Get-ADTrust -Filter {Name -eq "forest2.com"} |
Select-Object Name, Direction, TrustType, ForestTransitive, SelectiveAuthentication | Format-List

Step 7: Configure SID Filtering

SID filtering is enabled by default on external trusts and is recommended for security. It prevents users from the trusted forest from using SIDs from the trusting forest in their access tokens, which could be exploited for privilege escalation. For forest trusts, SID filtering (quarantine) can be enabled with:

netdom trust forest1.com /domain:forest2.com /quarantine:yes

Note: Enabling quarantine/SID filtering on a forest trust will prevent SID history from working across the trust, which may break some migration scenarios.

Step 8: Configure Name Suffix Routing

Forest trusts include name suffix routing, which controls which UPN suffixes, DNS names, and SPN suffixes can be routed across the trust. Verify and configure name suffix routing in Active Directory Domains and Trusts by viewing the trust properties and clicking the Name Suffix Routing tab.

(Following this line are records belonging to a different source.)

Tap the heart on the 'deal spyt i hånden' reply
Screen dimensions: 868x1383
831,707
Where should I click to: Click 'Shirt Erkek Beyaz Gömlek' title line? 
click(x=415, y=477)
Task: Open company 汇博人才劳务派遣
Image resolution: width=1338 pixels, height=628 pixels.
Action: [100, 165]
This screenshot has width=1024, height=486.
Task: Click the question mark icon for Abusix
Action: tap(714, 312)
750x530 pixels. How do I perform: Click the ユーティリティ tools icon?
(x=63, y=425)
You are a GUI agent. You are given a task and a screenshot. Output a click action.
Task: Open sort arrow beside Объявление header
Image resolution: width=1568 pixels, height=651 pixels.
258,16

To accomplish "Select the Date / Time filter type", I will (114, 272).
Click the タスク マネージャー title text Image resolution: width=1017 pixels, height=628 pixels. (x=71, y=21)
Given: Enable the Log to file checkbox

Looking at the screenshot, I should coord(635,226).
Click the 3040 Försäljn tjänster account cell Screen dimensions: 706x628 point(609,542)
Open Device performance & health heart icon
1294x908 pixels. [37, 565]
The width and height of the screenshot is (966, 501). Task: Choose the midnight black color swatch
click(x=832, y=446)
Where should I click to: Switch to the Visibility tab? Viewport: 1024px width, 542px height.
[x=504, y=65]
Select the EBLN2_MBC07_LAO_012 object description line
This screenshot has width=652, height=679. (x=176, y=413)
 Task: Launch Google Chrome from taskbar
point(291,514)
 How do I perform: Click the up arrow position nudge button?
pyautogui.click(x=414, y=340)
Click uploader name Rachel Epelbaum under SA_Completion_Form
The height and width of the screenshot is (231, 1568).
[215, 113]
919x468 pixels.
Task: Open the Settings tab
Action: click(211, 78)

To enable a specific UPN suffix for routing via PowerShell:

netdom trust forest1.com /domain:forest2.com /namesuffixes:forest2.com /togglesuffix:newdivision.forest2.com

Step 9: Test Cross-Forest Access

Verify that users from forest2.com can access resources in forest1.com as expected. Test with a specific user account:

runas /user:forest2.comtestuser /netonly "notepad.exe"

Forest trusts provide the most comprehensive inter-forest connectivity in Windows Server 2016. Combined with proper DNS configuration, SID filtering, and selective authentication, a well-configured forest trust enables secure collaboration between separate organizational forests while maintaining appropriate access control boundaries.